[Data entries]
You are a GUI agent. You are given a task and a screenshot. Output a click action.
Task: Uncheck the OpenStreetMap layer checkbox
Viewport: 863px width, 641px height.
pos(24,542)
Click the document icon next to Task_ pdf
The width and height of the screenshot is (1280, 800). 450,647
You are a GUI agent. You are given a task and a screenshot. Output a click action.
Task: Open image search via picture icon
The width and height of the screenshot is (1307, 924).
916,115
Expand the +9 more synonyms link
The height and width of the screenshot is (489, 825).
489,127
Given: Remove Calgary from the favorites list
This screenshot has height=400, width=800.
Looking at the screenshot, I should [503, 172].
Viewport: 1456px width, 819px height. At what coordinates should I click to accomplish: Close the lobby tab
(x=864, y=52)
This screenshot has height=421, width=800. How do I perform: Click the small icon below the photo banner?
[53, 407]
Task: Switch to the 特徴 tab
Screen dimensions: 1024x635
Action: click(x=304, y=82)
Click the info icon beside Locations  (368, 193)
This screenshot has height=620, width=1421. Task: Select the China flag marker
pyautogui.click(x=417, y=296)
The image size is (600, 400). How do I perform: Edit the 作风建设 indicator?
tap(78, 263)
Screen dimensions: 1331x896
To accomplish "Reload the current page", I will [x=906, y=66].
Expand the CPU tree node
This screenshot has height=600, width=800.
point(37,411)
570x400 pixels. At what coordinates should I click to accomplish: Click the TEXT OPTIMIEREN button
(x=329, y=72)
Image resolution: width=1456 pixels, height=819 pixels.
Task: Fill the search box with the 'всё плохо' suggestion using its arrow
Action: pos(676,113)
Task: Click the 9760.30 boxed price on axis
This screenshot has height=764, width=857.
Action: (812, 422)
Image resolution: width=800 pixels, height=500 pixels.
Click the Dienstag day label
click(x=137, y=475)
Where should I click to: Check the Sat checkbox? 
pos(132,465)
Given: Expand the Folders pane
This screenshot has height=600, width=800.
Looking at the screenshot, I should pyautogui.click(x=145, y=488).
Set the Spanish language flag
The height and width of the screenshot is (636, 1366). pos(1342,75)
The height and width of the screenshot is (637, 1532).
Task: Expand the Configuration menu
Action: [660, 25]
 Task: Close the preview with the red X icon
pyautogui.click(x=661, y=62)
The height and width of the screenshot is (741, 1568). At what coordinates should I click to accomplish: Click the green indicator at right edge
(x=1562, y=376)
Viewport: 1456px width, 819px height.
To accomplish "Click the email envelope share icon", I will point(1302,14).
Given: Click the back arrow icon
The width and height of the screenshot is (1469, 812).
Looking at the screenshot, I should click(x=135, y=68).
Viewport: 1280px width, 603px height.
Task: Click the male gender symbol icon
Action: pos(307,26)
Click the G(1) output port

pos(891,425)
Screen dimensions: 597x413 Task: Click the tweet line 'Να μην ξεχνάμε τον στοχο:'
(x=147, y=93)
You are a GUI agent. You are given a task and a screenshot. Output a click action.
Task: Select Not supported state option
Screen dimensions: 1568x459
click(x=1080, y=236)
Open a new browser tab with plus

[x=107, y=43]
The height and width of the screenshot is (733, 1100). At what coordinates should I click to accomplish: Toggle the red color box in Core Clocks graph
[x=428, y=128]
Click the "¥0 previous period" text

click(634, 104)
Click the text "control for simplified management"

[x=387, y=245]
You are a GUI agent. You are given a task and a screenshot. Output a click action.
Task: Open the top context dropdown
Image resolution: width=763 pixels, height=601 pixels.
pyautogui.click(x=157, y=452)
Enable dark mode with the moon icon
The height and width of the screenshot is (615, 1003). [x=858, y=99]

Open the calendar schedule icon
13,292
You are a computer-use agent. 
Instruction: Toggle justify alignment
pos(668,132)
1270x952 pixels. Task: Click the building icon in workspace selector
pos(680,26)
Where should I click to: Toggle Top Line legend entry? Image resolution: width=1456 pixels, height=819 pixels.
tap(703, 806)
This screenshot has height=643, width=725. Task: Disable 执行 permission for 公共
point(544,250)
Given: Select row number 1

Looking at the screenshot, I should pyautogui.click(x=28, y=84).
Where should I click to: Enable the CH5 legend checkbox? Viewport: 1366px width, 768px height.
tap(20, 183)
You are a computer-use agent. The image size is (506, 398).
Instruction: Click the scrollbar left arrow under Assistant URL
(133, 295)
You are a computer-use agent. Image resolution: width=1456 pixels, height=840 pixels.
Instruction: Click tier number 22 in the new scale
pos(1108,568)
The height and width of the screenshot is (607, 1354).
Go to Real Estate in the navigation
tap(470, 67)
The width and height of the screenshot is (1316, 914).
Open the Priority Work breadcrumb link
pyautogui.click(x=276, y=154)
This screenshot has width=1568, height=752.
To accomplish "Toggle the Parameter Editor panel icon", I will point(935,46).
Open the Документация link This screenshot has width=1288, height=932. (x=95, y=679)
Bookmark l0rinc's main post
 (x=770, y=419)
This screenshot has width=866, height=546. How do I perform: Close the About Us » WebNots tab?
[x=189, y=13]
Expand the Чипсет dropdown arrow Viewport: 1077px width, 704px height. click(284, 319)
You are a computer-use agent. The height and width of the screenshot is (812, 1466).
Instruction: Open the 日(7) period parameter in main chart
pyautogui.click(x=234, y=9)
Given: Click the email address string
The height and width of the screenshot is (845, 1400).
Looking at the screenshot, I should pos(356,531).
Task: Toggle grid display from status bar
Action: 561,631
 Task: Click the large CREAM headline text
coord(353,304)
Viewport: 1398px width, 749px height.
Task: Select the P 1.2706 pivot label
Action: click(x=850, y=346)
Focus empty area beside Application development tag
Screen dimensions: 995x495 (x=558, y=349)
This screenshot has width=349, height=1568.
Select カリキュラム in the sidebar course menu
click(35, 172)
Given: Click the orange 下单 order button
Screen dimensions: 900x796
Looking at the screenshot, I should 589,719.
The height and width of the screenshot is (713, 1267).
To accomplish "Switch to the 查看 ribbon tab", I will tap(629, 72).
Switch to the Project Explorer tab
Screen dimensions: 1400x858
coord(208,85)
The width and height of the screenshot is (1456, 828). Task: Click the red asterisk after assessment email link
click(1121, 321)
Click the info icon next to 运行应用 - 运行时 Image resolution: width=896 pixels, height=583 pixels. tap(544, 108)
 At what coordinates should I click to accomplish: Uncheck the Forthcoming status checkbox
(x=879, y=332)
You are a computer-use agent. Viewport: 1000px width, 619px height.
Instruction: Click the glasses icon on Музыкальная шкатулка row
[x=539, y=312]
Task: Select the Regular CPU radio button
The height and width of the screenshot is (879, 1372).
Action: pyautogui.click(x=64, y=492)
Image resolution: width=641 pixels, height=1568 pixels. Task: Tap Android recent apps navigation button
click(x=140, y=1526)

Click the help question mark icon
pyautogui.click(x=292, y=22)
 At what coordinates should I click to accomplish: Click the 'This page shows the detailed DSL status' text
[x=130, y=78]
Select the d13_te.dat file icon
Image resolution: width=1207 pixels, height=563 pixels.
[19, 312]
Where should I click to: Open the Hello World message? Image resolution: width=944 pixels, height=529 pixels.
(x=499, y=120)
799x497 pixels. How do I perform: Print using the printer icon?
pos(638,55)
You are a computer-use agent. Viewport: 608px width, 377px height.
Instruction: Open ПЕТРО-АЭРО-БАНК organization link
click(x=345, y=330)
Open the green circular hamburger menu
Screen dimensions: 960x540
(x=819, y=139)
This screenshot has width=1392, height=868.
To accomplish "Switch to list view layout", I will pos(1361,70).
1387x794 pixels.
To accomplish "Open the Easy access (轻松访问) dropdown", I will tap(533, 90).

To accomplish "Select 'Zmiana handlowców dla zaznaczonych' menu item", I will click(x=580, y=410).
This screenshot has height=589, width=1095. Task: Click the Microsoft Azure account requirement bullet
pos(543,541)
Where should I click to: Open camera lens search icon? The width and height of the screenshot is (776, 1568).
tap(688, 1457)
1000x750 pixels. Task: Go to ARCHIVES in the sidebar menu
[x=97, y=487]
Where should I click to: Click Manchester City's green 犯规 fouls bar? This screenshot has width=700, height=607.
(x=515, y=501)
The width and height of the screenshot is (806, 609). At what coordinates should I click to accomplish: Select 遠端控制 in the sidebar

AIM OF THE TASK
Count the lines in the material above that contain the string "Toggle", and give only the number.

EXERCISE OUTPUT
5